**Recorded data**
# # # # #
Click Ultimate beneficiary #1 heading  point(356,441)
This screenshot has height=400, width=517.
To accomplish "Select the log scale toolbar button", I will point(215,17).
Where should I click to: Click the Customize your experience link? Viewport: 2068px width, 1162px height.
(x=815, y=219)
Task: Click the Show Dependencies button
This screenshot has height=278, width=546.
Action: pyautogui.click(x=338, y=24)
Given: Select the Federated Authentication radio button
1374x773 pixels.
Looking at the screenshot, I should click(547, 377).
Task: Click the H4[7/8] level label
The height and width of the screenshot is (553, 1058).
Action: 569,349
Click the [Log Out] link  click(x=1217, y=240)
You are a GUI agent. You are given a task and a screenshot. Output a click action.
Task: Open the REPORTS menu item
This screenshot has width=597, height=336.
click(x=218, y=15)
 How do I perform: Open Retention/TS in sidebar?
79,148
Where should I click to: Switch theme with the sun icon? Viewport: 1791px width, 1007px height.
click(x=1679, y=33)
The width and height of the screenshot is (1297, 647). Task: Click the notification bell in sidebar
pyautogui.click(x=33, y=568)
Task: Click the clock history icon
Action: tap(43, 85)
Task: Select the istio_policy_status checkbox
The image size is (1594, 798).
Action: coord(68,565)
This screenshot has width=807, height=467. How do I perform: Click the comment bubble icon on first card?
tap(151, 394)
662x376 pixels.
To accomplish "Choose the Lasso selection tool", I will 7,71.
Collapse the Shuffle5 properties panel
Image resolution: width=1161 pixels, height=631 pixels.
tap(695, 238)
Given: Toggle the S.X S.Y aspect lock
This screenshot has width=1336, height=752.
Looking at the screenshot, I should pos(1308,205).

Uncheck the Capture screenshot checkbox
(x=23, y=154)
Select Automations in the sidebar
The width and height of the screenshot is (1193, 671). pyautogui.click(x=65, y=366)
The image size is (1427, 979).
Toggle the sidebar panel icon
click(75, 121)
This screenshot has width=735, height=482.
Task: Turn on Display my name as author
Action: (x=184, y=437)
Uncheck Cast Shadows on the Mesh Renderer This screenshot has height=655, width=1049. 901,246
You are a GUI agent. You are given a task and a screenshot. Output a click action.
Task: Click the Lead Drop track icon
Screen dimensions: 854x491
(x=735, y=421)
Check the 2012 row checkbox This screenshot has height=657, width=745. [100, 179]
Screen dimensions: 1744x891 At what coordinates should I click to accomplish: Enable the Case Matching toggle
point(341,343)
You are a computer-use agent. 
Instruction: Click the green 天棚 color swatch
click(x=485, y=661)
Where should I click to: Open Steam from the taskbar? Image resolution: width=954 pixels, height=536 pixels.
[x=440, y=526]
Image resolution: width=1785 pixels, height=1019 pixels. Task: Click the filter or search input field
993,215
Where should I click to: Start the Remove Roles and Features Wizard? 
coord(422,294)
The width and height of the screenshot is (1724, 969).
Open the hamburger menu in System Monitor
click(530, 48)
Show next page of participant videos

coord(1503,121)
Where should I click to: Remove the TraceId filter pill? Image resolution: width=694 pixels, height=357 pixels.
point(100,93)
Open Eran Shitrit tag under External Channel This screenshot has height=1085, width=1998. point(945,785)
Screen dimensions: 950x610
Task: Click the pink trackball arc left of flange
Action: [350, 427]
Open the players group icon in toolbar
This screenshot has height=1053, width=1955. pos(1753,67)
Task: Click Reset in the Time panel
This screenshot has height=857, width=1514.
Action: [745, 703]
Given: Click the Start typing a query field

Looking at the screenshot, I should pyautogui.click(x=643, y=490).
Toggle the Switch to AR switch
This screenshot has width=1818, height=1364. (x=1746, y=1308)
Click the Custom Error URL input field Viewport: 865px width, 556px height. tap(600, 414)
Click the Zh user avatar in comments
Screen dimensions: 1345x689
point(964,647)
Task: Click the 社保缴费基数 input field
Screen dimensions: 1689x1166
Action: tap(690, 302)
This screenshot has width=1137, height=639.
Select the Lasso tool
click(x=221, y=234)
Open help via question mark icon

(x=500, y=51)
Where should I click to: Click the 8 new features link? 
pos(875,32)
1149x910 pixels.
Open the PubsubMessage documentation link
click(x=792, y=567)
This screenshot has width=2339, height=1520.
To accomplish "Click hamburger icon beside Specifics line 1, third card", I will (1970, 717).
# # # # #
**What to produce**
From the line holding "Where should I click to: Click the 8" down to the last line of the records above, restate each line exactly as written.

**Output for this task**
Where should I click to: Click the 8 new features link? 
pos(875,32)
1149x910 pixels.
Open the PubsubMessage documentation link
click(x=792, y=567)
This screenshot has width=2339, height=1520.
To accomplish "Click hamburger icon beside Specifics line 1, third card", I will (1970, 717).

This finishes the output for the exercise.